Loophole in Drunken Driving Law Should be Closed

An ignition interlock device (IID) is a breathalyzer installed in a vehicle that prevents a driver from operating the vehicle until first providing an adequate breath sample. In Wisconsin, an IID is required in one of three circumstances after being convicted of either Operating While Intoxicated (OWI) or Operating with a Prohibited Alcohol Concentration (PAC): the defendant is a repeat drunk driver, the defendant refused a chemical blood or breath test under Wisconsin’s implied consent law, or the defendant is a first time drunk driver and had a blood alcohol concentration (BAC) of 0.15 “at the time of the offense.” Because OWI 1st’s are not crimes in Wisconsin, defense attorneys specializing in OWI cases try to negotiate with prosecutors to stipulate that the defendant’s BAC was 0.149 to avoid the costly and cumbersome IID requirement. This arbitrary threshold creates an obvious loophole.

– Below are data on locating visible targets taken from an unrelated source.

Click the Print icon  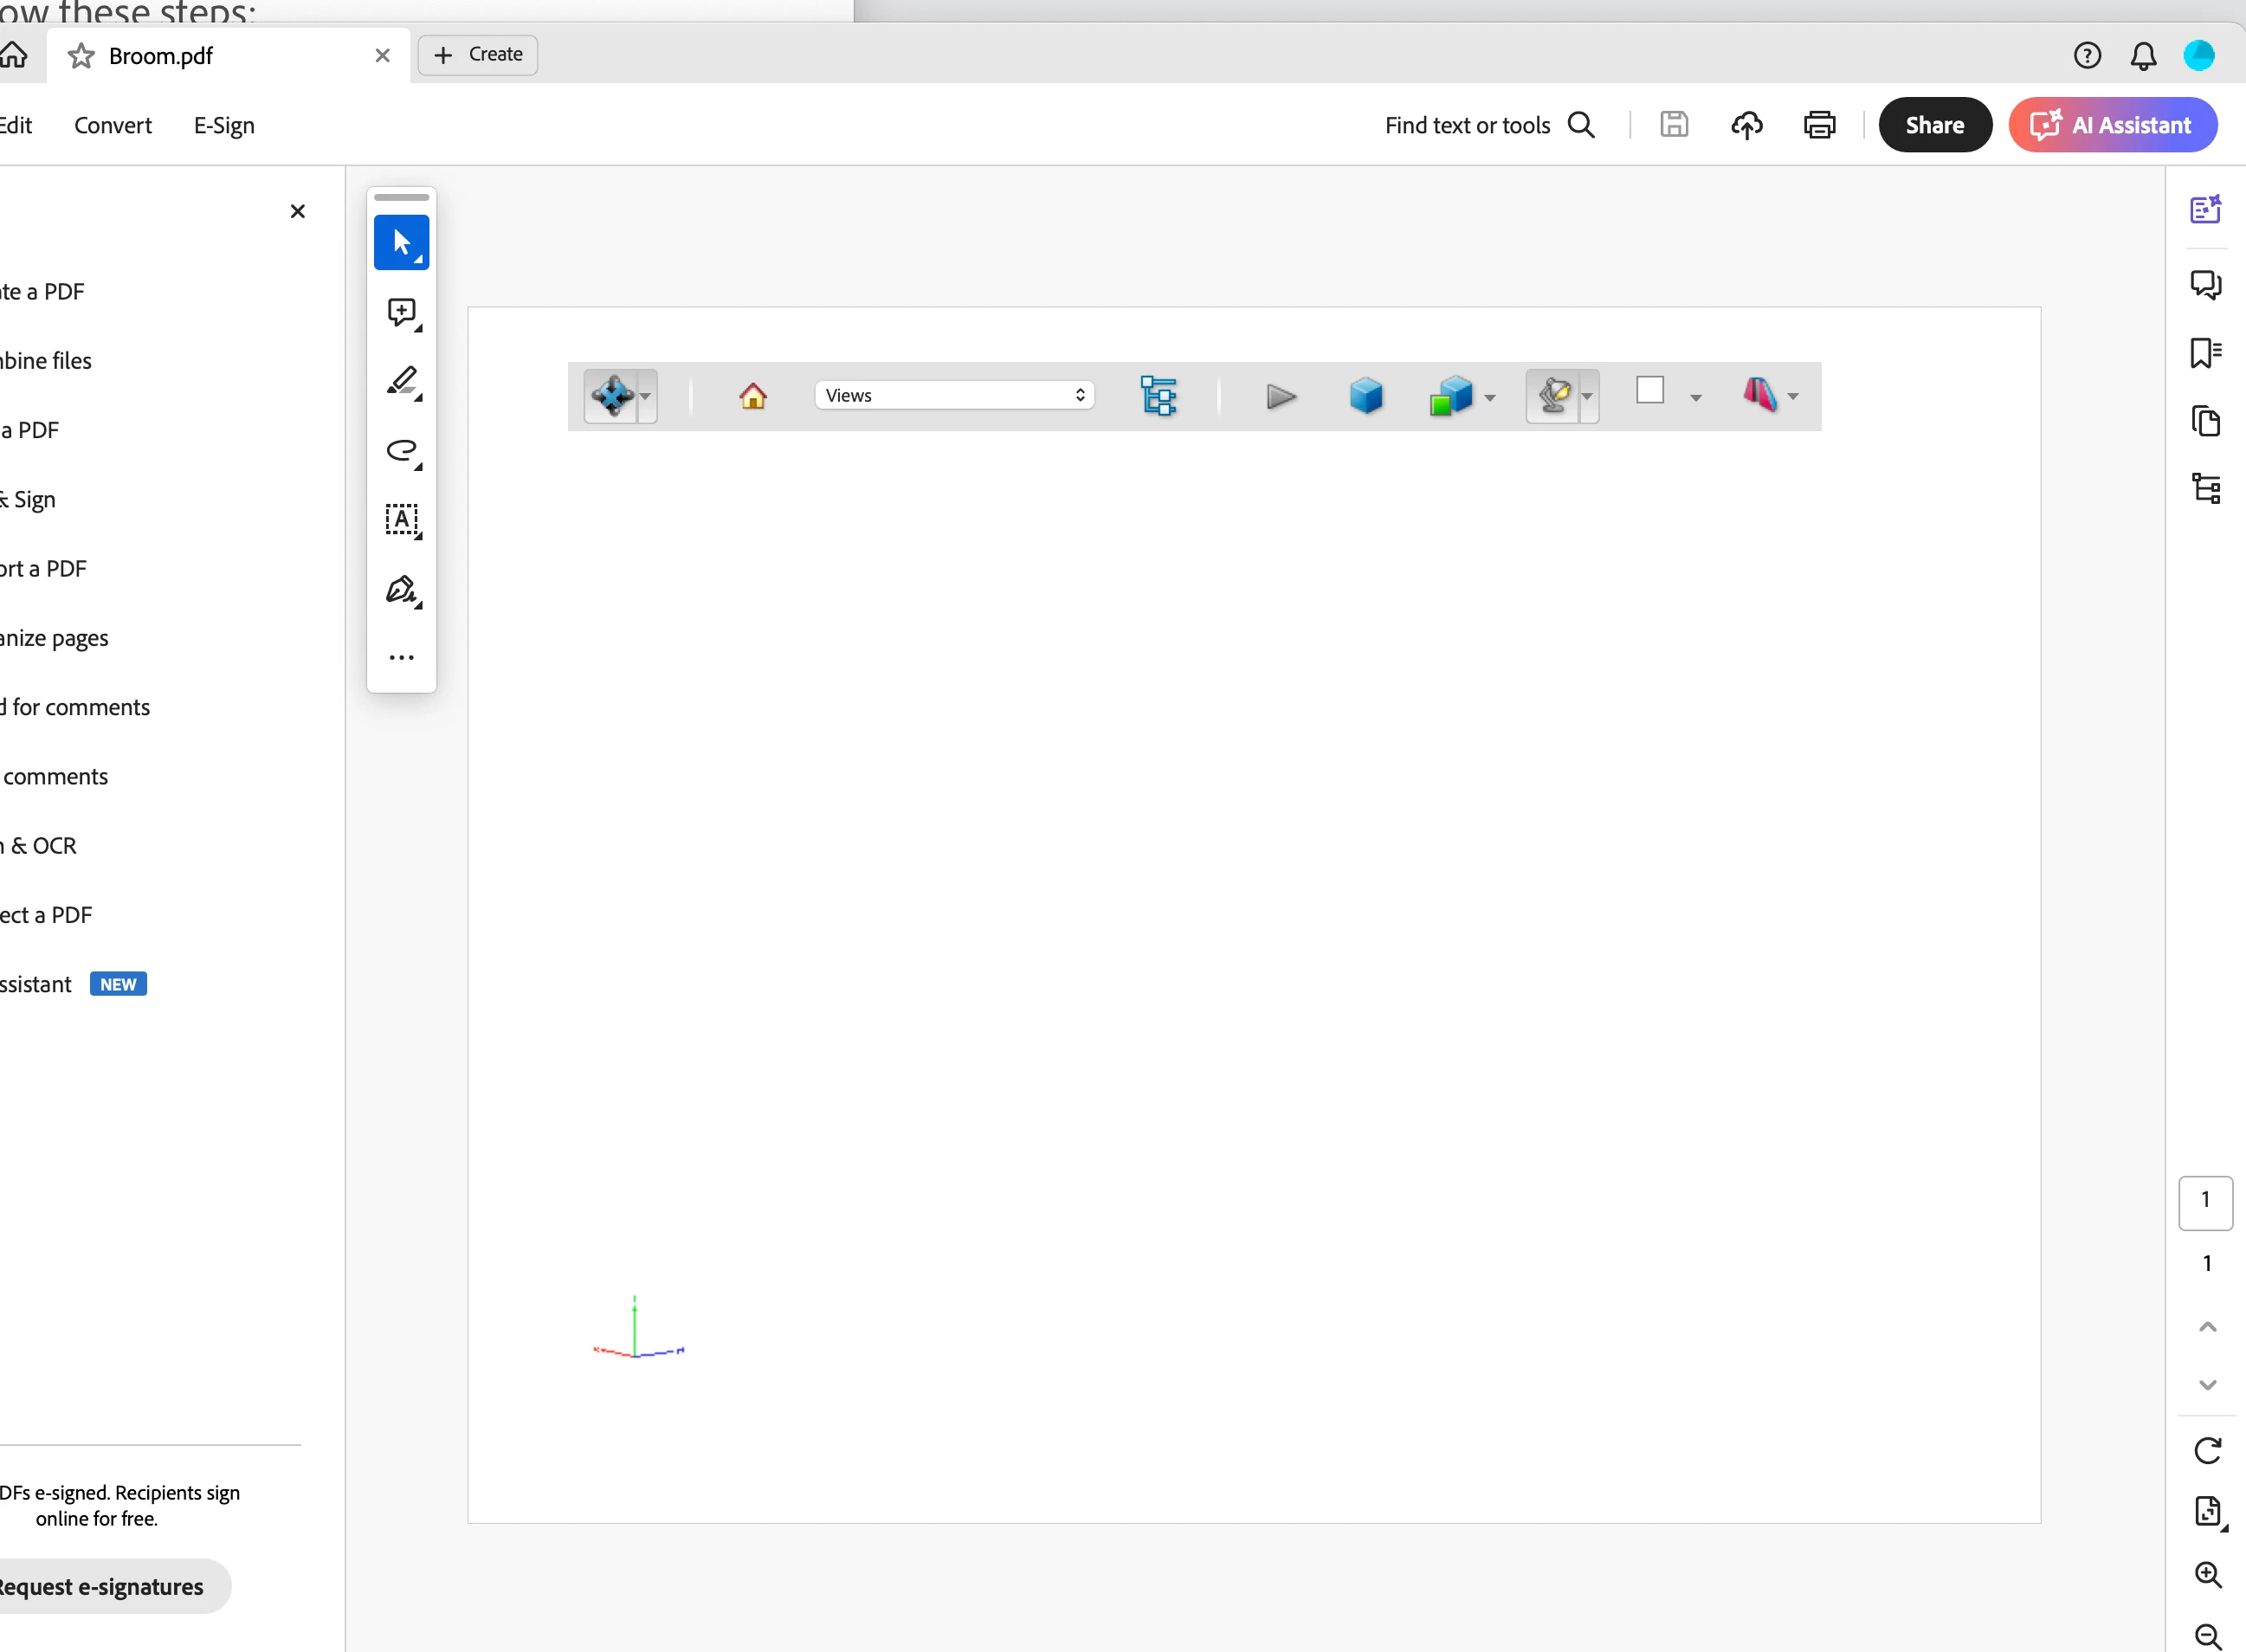coord(1819,125)
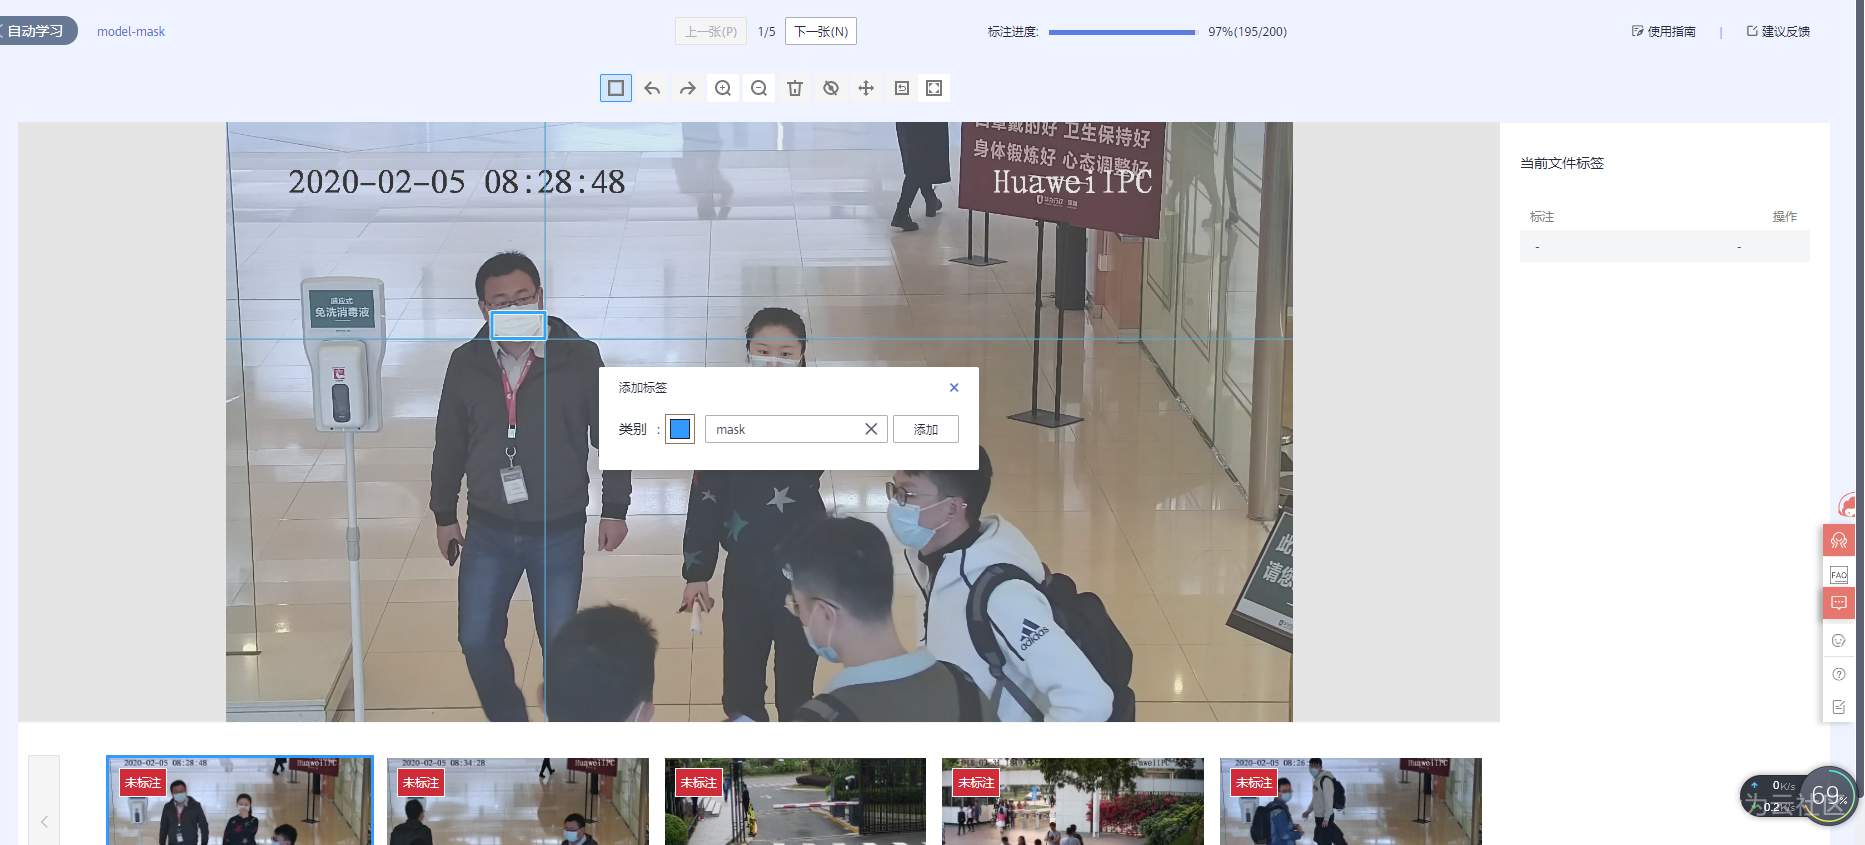Click the reset view icon
Viewport: 1865px width, 845px height.
click(901, 88)
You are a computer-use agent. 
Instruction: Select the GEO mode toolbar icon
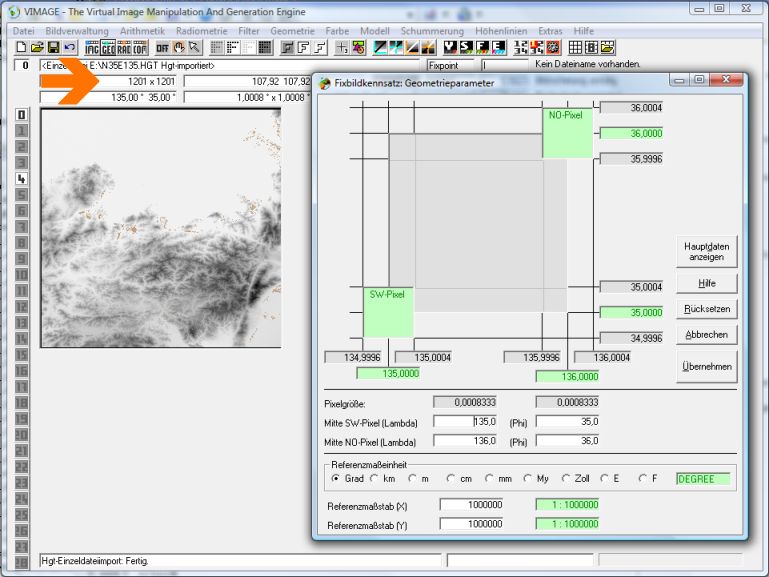[108, 47]
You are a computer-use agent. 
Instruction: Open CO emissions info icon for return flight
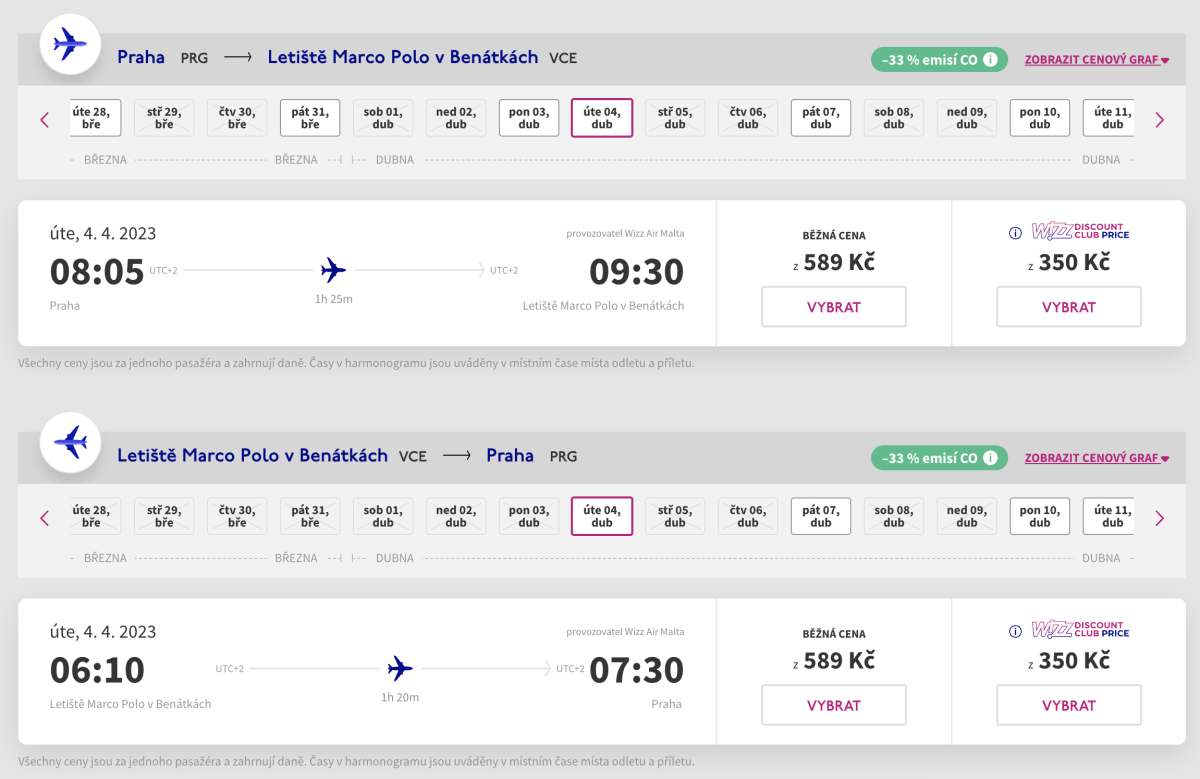pyautogui.click(x=990, y=458)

The state legislature should revise this language in the IID statute because its vague language is leading to ridiculous results in court and does not promote consistency in OWI cases. As a matter of syntax, the statute as its currently written is arguably ambiguous. The legislature specifically used the phrase “at the time of the offense” as opposed to “at the time of driving.” The most common interpretation (and one favored by defense attorneys) is that the word “offense” only encompasses the physical act of driving and nothing after it. However, if that is what the legislature intended, then it would have been clearly to use the word “driving” instead. Further, the current language is in clear conflict with the OWI statute that penalizes drunk driving. A second reasonable interpretation is that “offense” includes everything from the driving to when the police officer issues the citations. However, this reading appears to cast too wide a net.

As a practical matter, the statute’s ambiguity is leading to some absurd results in OWI 1st cases where the IID requirement is at issue. For example, consider a defendant cited for OWI 1st and PAC 1st, where his BAC was 0.16 after a chemical breath test. During plea negotiations, the defense attorney agrees that the defendant would likely lose at trial, but the only issue stopping a plea is the IID requirement because his BAC was on the cusp of 0.15. After the defendant enters a plea to the OWI 1st and during sentencing, the defense attorney wants to introduce evidence and testimony from witnesses about the blood alcohol curve to convince the court that the BAC was below 0.15 at the time of driving.  As a result, the sentencing hearing has turned into a mini-trial over the IID requirement, even though the defendant has already admitted guilt. This tactic also puts the prosecutor in a ridiculous situation: if the PAC 1st would have gone to trial, the prosecutor would only have to prove that the BAC was above a 0.08, not that it was above 0.08 and above 0.15 for the IID.

To avoid further confusion, the legislature should do one of three things. The first and more impractical option would be to replace the term “the offense” with “driving,” making it clear that the court might need to take evidence on the exact BAC amount when the defendant is behind the wheel. The second option would be to remove “at the time of the offense” from the statute entirely. This option would eliminate the need to take any evidence at sentencing and let the chemical test result speak for itself. A third option would be eliminate the 0.15 threshold altogether, making IID required regardless if it’s a first offense OWI. This would promote the government’s greater goal to prevent drunk drivers from continuing the drive drunk and would not give first time offenders preferential treatment to avoid an IID.